Juízes marcam 21 dias de greve

Paralisação é para cumprir ao longo de um ano. Em causa está a recusa do governo em rever tabela salarial

Treze anos depois os juízes vão voltar às greves. A Associação Sindical de Juízes Portugueses (ASJP) decidiu este sábado marcar 21 dias de greve, para cumprir ao longo de um ano. Começa já no próximo dia 20 de novembro e estende-se até outubro de 2019.

O protesto foi decidido numa assembleia geral em Coimbra, este sábado.

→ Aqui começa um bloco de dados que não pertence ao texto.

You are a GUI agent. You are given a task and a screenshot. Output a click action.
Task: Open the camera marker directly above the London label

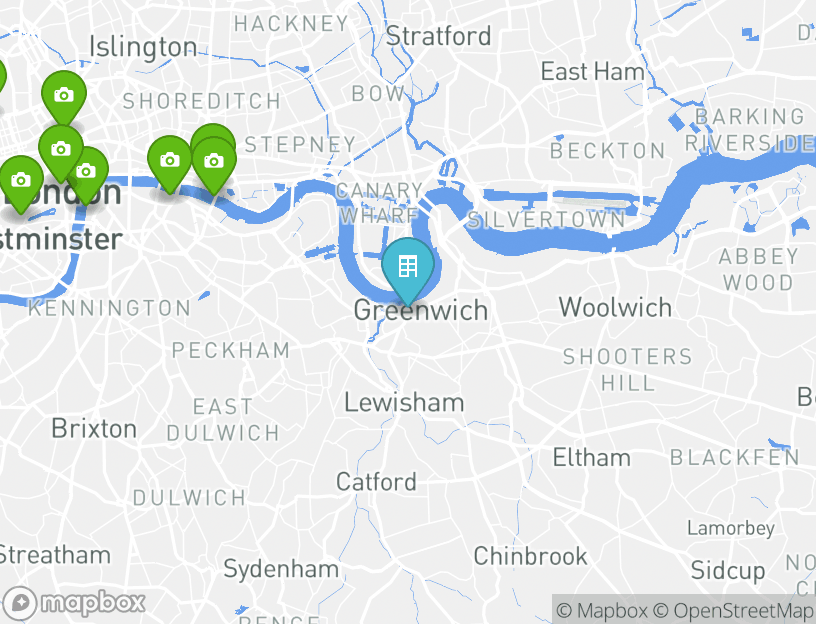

Os magistrados judiciais pretendem desta forma pressionar o governo a "reabrir e finalizar a discussão sobre uma revisão completa, razoável, equilibrada e duradoura" do Estatuto dos Magistrados Judiciais (EMJ), receberem em comunicado.

"Os juízes consideram que está posta em causa a normalidade do relacionamento institucional entre os órgãos soberanos do Estado, face ao impasse na negociação da revisão do EMJ, resultante, primeiro, da indisponibilidade da Ministra da Justiça para concluir a discussão de matérias estatutárias essenciais para a ASJP e, depois, da violação, pelo Grupo Parlamentar do Partido Socialista, do compromisso assumido em 19 de setembro de 2017, de reabrir essa discussão no Parlamento." Tendo em conta estas condições, os juízes consideram "inevitável desencadear um conjunto de medidas de protesto, adequadas à gravidade do desrespeito institucional e ao objetivo de se alcançar um acordo global e estável para a revisão completa do EMJ".

Além do aviso de greve, a associação dos juízes decidiu também suspender a participação nos trabalhos do pacto da Justiça e realizar no dia 19 de novembro um dia nacional de reflexão, durante o qual estão previstos encontros, uma petição pública e um manifesto.